Once the treatment period and all other modifiable factors have passed, children with severe asthma may be eligible for a “biological” medication, so named because it is derived from an organism. For severe asthma, all biological treatments are monoclonal antibodies — specialized proteins that affect the function of the immune system in ways that relieve the type of inflammation that causes asthma symptoms. The U.S. Food and Drug Administration has approved three of these medications for use in children with severe asthma, and all three are given by injection into the skin, usually in a doctor’s office. Sometimes doctors watch children for up to two hours after the injection is given. “They’re usually given every two, four, or eight weeks, and they tend to be very effective,” Gaffin says. In most cases, children who take these medications have severe flares and daily symptoms.
But there are potential drawbacks to these drugs, including injection pain, headache, sore throat, fatigue, and risk of allergies. The potential long-term effects of the drugs are also unknown. “One problem is that although these drugs have been tested, there are usually not a large number of children participating in clinical trials, so a lot of the data is extrapolated from adults,” Gaffin says.
And Bush describes it more frankly. “It’s a scandal that almost all of the data is in kids 12 or older and adults,” he says. “Younger children are a forgotten people.” He agrees that biology often works well, and prescribes it where appropriate. “But it is very expensive, and no one knows the optimal duration of treatment,” he adds.

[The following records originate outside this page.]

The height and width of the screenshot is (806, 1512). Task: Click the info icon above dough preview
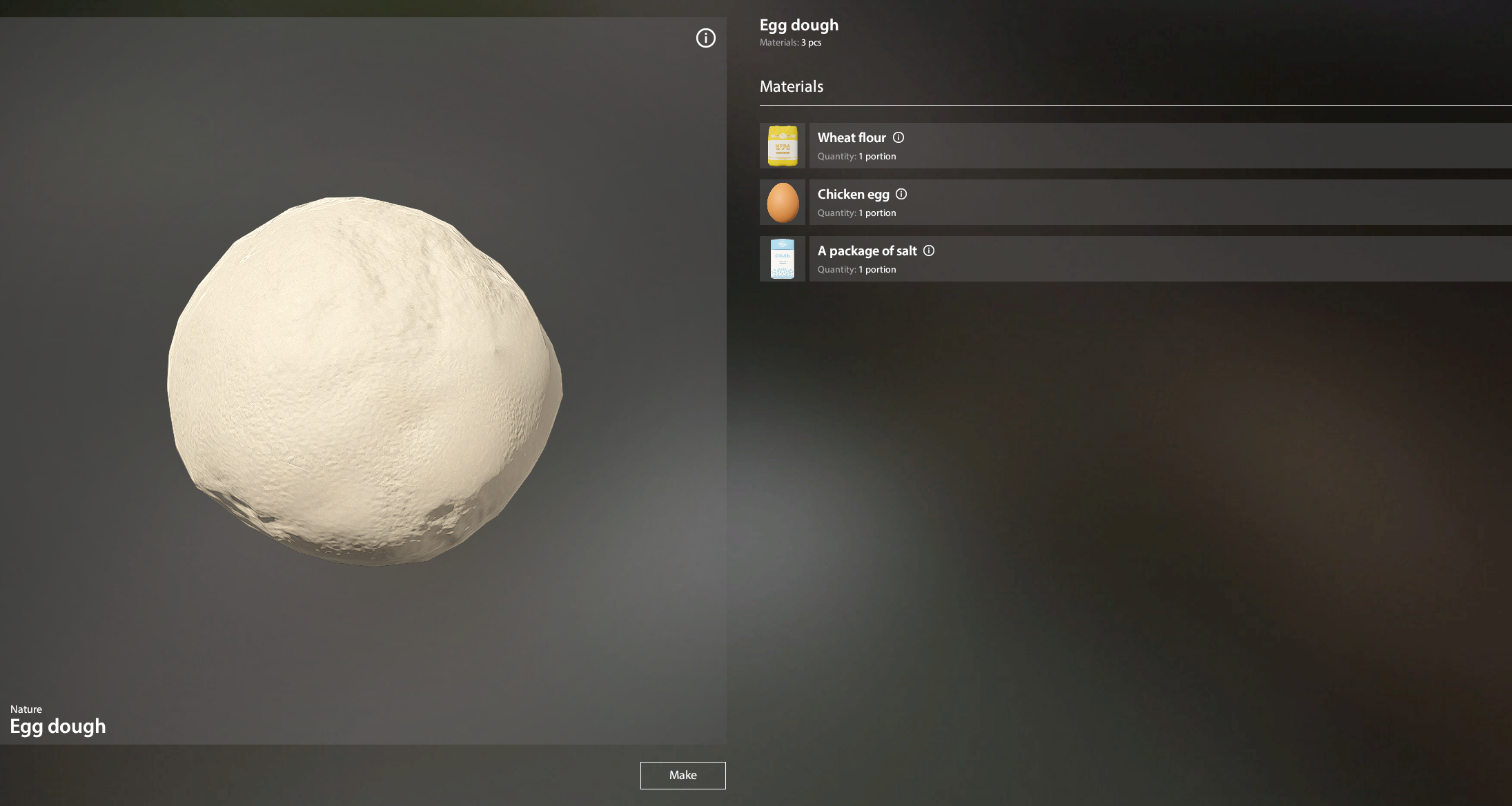pos(705,38)
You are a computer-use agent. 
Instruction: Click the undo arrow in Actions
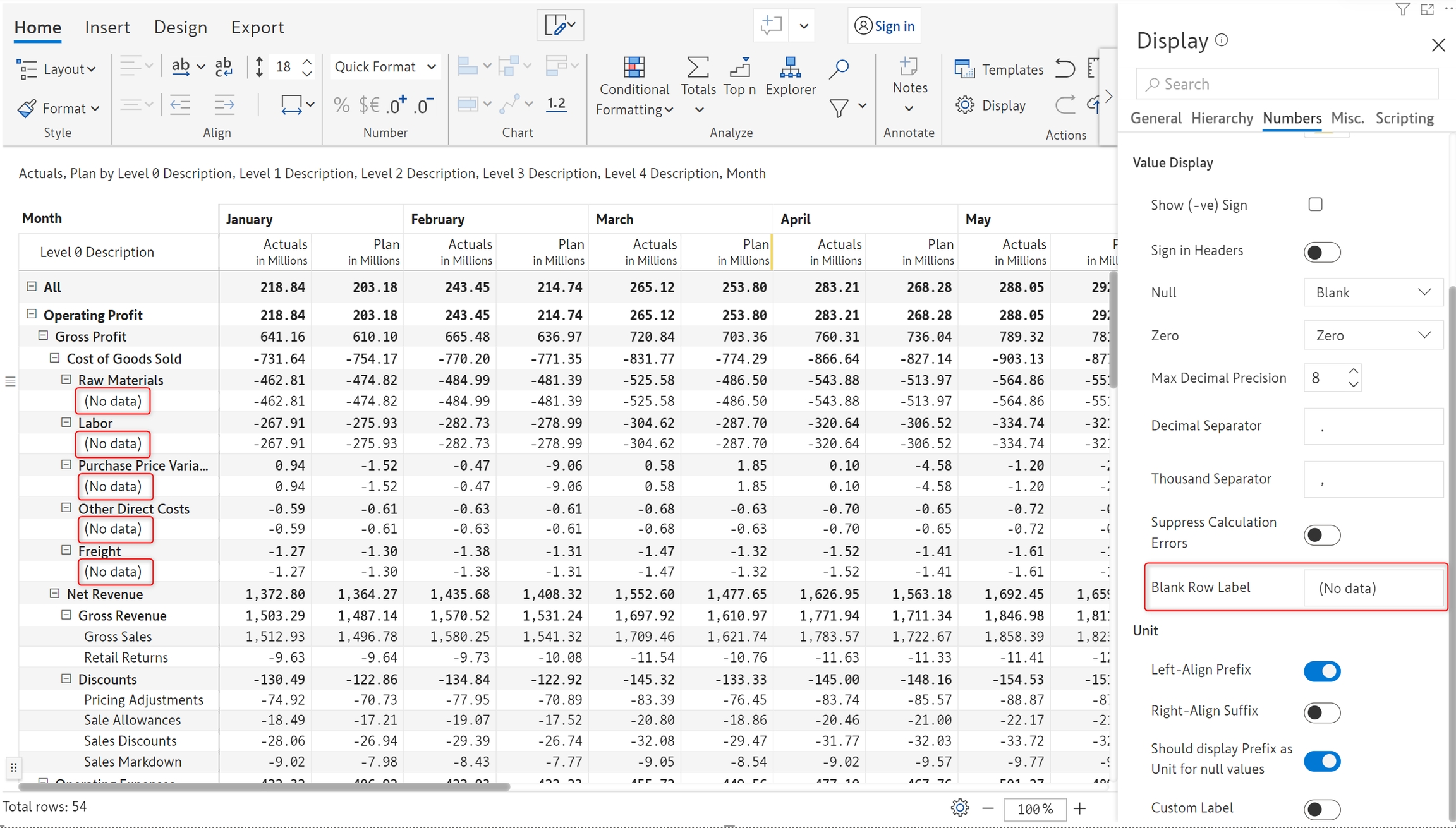[1065, 68]
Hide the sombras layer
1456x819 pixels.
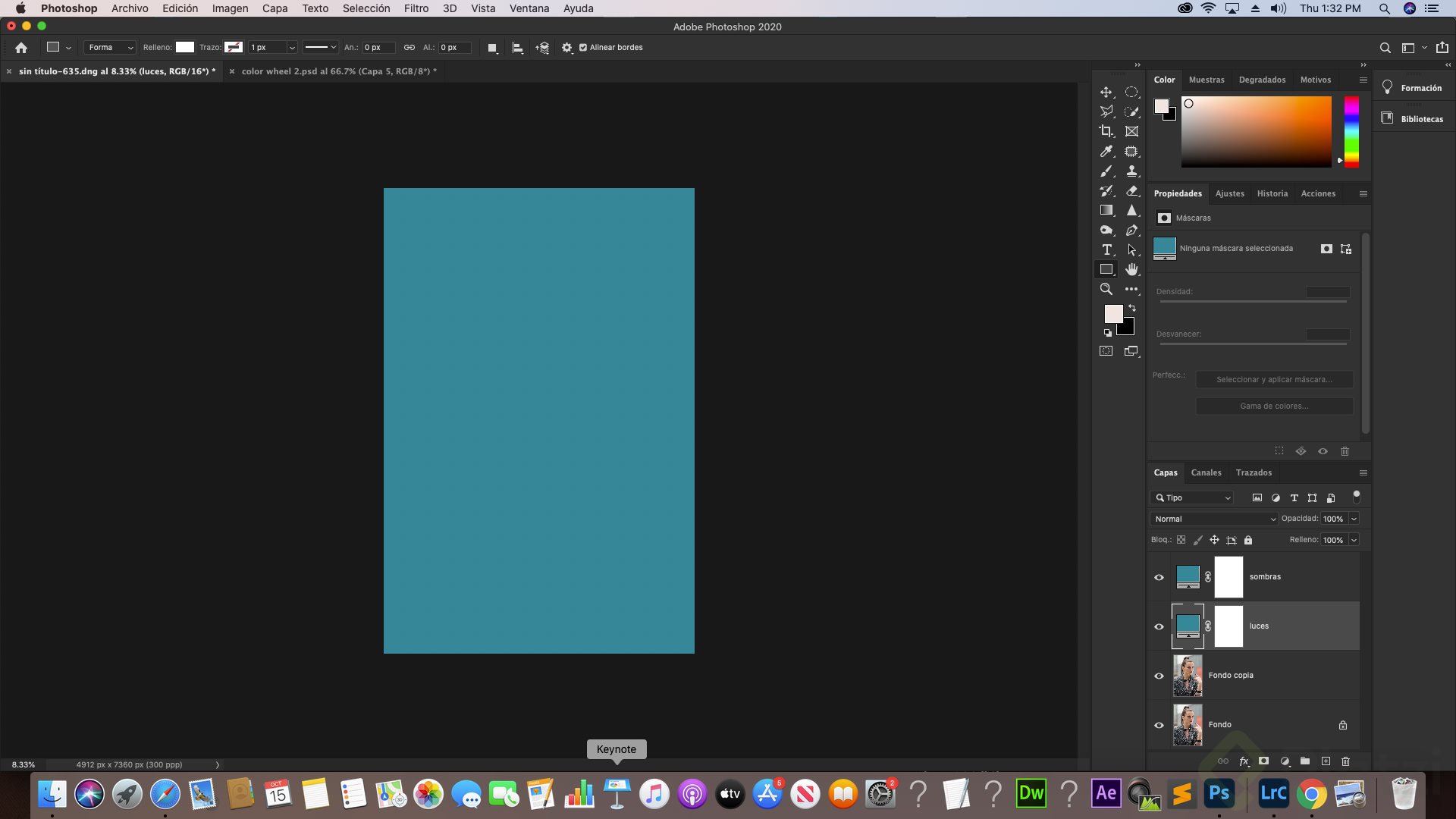(1159, 577)
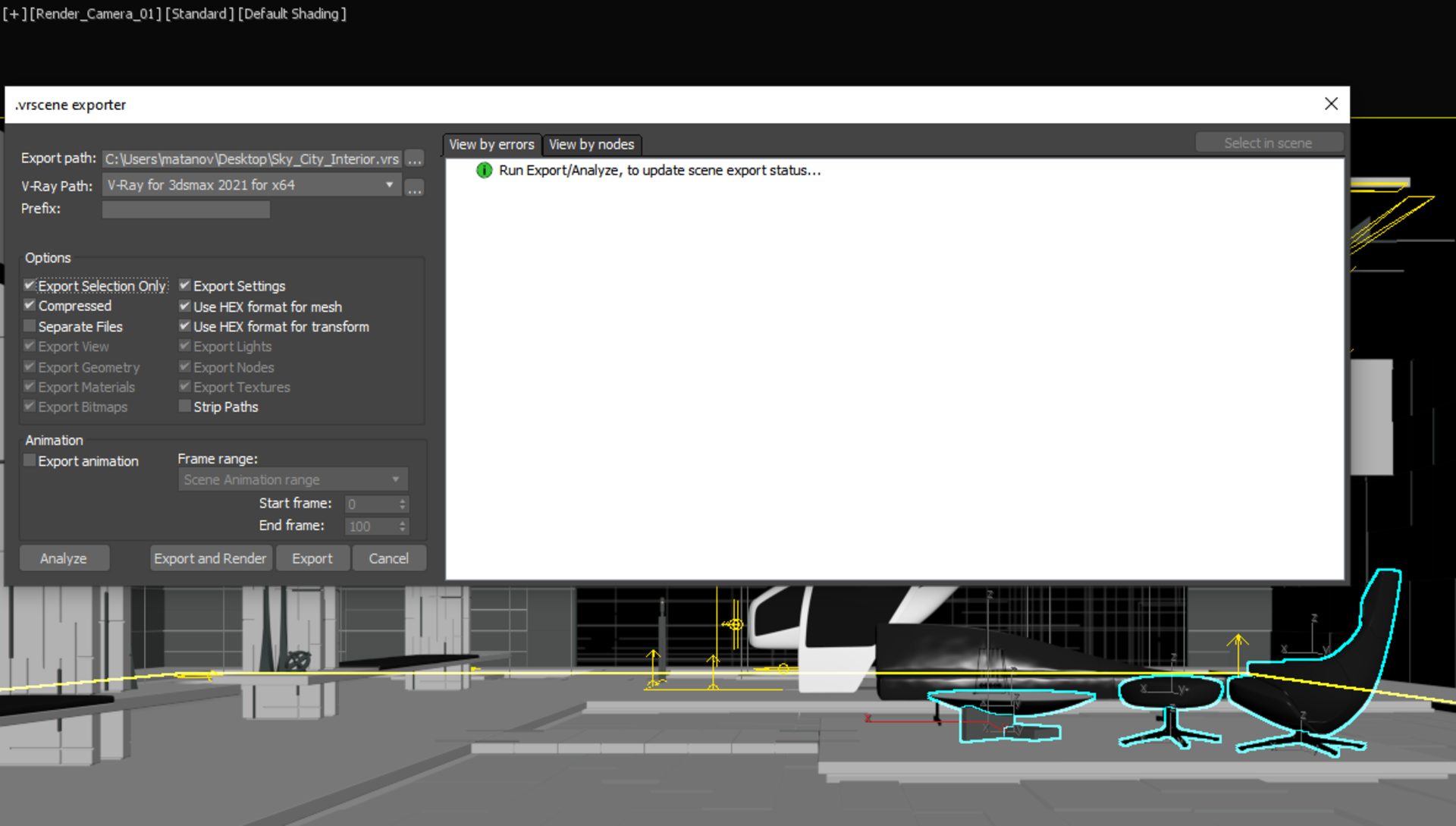Screen dimensions: 1456x826
Task: Enable the Separate Files option
Action: click(x=30, y=325)
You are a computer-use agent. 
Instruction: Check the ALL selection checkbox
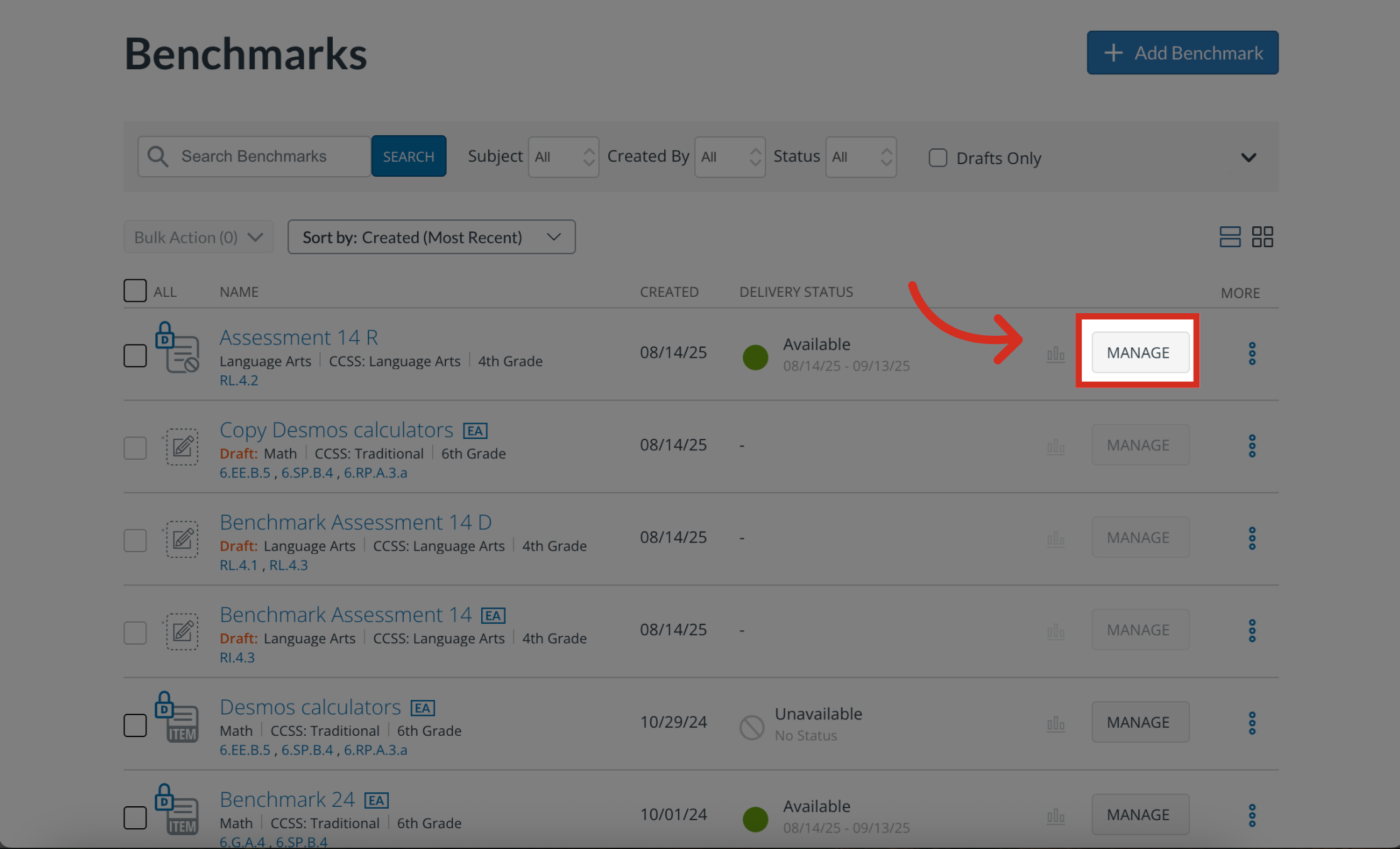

Severe asthma, unlike milder and more manageable asthma, tends not to cure or improve as the child reaches adulthood. However, Bush says the disease is already changing, and it is difficult to know based on the evidence currently available whether biopharmaceuticals will be needed indefinitely, or whether temporary courses can be effective.
Pijnenburg reiterates many of these concerns, but also emphasizes that biology can be “life-changing agents” for some children. “We don’t know if we need to keep it on forever, if we can wean the kids off them, or how we should wean them,” she says. “But we often get excellent control with biopharmaceuticals, so kids go into adulthood and don’t have many symptoms.”
While severe asthma is a complex and difficult condition to manage in children, newer medications — along with a more rigorous approach to identifying environmental and lifestyle factors that may be contributing to a child’s symptoms — are helping more children out of asthma. This kind of progress is worth celebrating.